March 12-13, 2009 


Air TemperaturesThe following maximum temperatures were recorded across the state of Hawaii Thursday afternoon: 

Lihue, Kauai – 70
Honolulu, Oahu – 76
Kaneohe, Oahu – 72
Kahului, Maui – 71

Hilo, Hawaii – 76
Kailua-kona – 79

Air Temperatures ranged between these warmest and coolest spots near sea level – and on the highest mountains…at 4 p.m. Thursday afternoon:

Kailua-kona – 75F
Hilo, Hawaii
– 64

Haleakala Crater    – 34  (near 10,000 feet on Maui)
Mauna Kea summit – 30  (near 14,000 feet on the Big Island)

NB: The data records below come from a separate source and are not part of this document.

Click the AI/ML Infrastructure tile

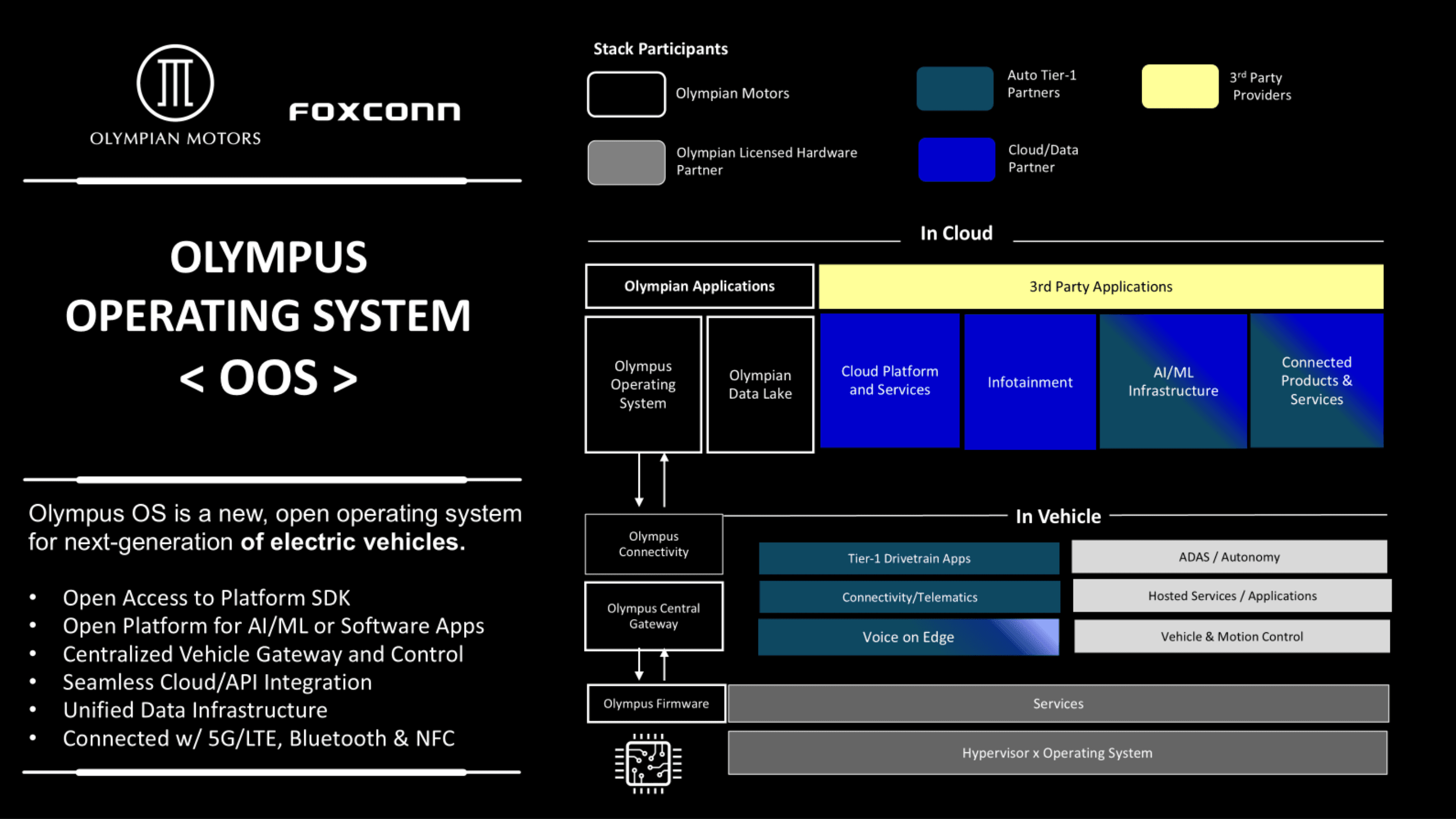1173,381
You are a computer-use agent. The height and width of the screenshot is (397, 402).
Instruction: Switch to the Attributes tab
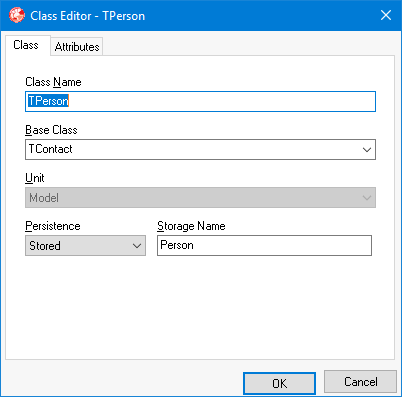pyautogui.click(x=77, y=47)
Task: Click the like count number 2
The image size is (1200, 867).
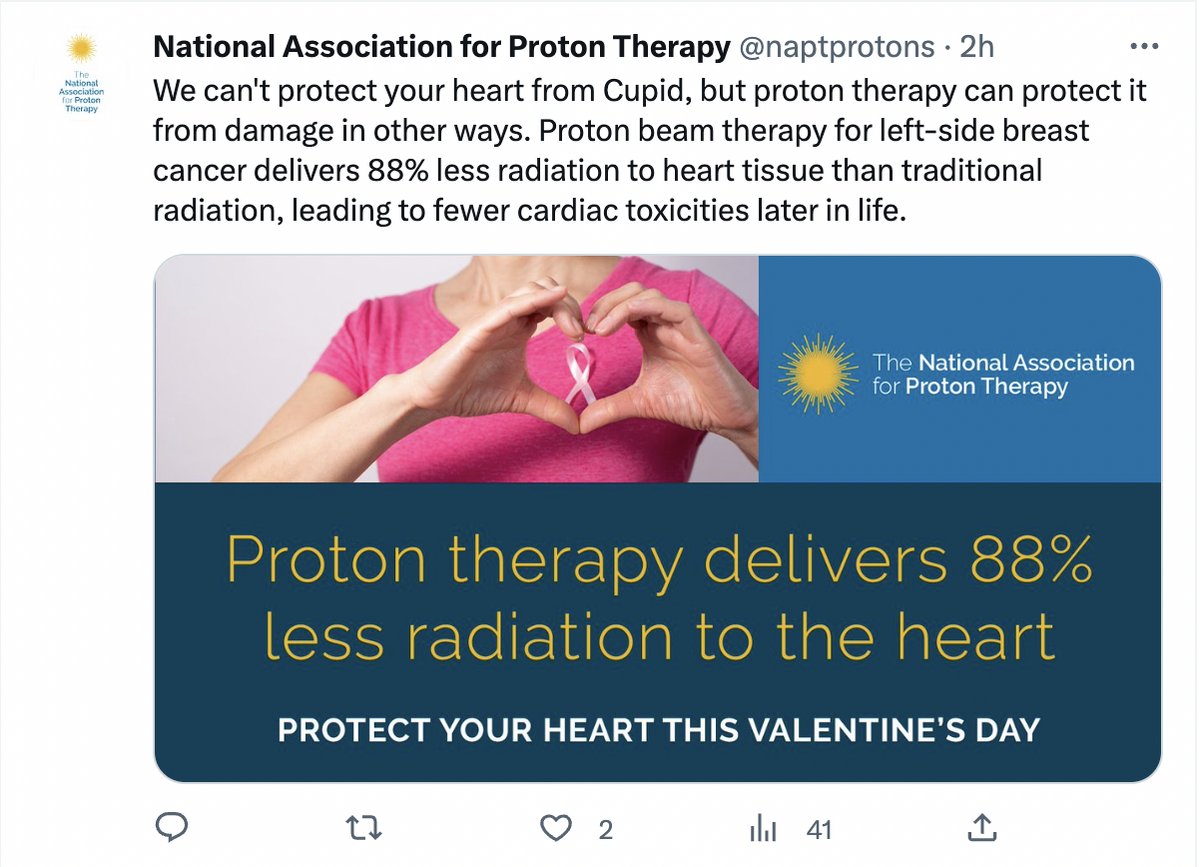Action: [x=605, y=829]
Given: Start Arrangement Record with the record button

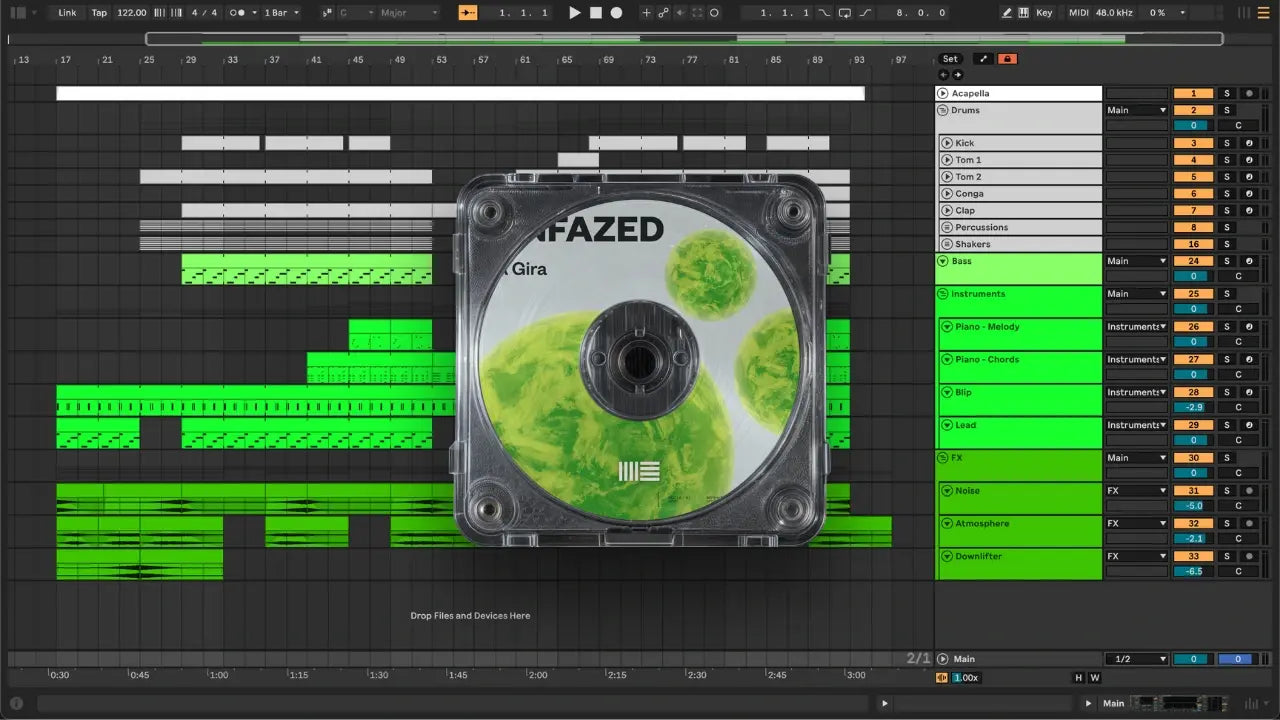Looking at the screenshot, I should click(617, 13).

Precipitation TotalsThe following numbers represent the largest precipitation totals (inches) during the last 24 hours on each of the major islands, as of
Thursday afternoon:

2.69 Kokee, Kauai
1.98 Makaha Stream, Oahu
0.75 Molokai
0.14 Lanai
0.00 Kahoolawe
1.40 West Wailuaiki, Maui
1.22 Honokaa, Big Island


Weather Chart – Here’s the latest (automatically updated) weather map showing high pressure systems located to the northwest and northeast of the islands. Meanwhile, we have a developing storm low pressure system to the north. Our winds will be north to NW, gusty and cool into Saturday.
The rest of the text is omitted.